**Records**
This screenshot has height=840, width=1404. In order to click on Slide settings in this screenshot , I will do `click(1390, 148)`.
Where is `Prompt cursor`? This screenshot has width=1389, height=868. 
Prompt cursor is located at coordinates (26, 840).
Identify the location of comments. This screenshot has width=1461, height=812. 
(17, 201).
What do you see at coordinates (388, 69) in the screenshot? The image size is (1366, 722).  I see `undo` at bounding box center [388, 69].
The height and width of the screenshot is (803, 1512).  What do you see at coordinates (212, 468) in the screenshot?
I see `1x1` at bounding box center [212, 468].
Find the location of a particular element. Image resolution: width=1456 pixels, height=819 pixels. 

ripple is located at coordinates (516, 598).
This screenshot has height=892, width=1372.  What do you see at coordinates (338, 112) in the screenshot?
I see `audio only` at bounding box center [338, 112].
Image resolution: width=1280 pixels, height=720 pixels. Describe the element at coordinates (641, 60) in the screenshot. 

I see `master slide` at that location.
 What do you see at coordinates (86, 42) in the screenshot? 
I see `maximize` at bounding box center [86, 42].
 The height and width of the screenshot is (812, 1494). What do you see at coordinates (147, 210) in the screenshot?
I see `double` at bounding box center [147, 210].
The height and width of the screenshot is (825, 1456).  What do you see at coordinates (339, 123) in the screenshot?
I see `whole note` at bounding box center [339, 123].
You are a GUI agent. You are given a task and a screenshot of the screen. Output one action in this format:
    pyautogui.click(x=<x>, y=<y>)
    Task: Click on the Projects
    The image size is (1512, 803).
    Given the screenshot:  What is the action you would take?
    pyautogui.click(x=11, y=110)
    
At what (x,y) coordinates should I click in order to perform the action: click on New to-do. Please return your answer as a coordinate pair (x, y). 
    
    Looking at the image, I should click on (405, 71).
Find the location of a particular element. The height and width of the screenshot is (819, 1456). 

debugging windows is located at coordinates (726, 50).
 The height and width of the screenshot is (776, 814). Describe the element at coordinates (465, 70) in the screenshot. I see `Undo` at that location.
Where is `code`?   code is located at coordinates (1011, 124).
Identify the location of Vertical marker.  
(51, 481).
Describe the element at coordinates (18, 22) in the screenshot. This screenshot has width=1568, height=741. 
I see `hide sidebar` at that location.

**The request**
Print all of the rows above verbatim, from the first through the last, with no changes.

**Exercise output**
This screenshot has height=840, width=1404. In order to click on Slide settings in this screenshot , I will do `click(1390, 148)`.
Where is `Prompt cursor`? This screenshot has width=1389, height=868. 
Prompt cursor is located at coordinates (26, 840).
Identify the location of comments. This screenshot has width=1461, height=812. 
(17, 201).
What do you see at coordinates (388, 69) in the screenshot? The image size is (1366, 722).  I see `undo` at bounding box center [388, 69].
The height and width of the screenshot is (803, 1512).  What do you see at coordinates (212, 468) in the screenshot?
I see `1x1` at bounding box center [212, 468].
Find the location of a particular element. Image resolution: width=1456 pixels, height=819 pixels. 

ripple is located at coordinates (516, 598).
This screenshot has height=892, width=1372.  What do you see at coordinates (338, 112) in the screenshot?
I see `audio only` at bounding box center [338, 112].
Image resolution: width=1280 pixels, height=720 pixels. Describe the element at coordinates (641, 60) in the screenshot. 

I see `master slide` at that location.
 What do you see at coordinates (86, 42) in the screenshot? 
I see `maximize` at bounding box center [86, 42].
 The height and width of the screenshot is (812, 1494). What do you see at coordinates (147, 210) in the screenshot?
I see `double` at bounding box center [147, 210].
The height and width of the screenshot is (825, 1456).  What do you see at coordinates (339, 123) in the screenshot?
I see `whole note` at bounding box center [339, 123].
You are a GUI agent. You are given a task and a screenshot of the screen. Output one action in this format:
    pyautogui.click(x=<x>, y=<y>)
    Task: Click on the Projects
    The image size is (1512, 803).
    Given the screenshot:  What is the action you would take?
    pyautogui.click(x=11, y=110)
    
At what (x,y) coordinates should I click in order to perform the action: click on New to-do. Please return your answer as a coordinate pair (x, y). 
    
    Looking at the image, I should click on (405, 71).
Find the location of a particular element. The height and width of the screenshot is (819, 1456). 

debugging windows is located at coordinates (726, 50).
 The height and width of the screenshot is (776, 814). Describe the element at coordinates (465, 70) in the screenshot. I see `Undo` at that location.
Where is `code`?   code is located at coordinates (1011, 124).
Identify the location of Vertical marker.  
(51, 481).
Describe the element at coordinates (18, 22) in the screenshot. This screenshot has width=1568, height=741. 
I see `hide sidebar` at that location.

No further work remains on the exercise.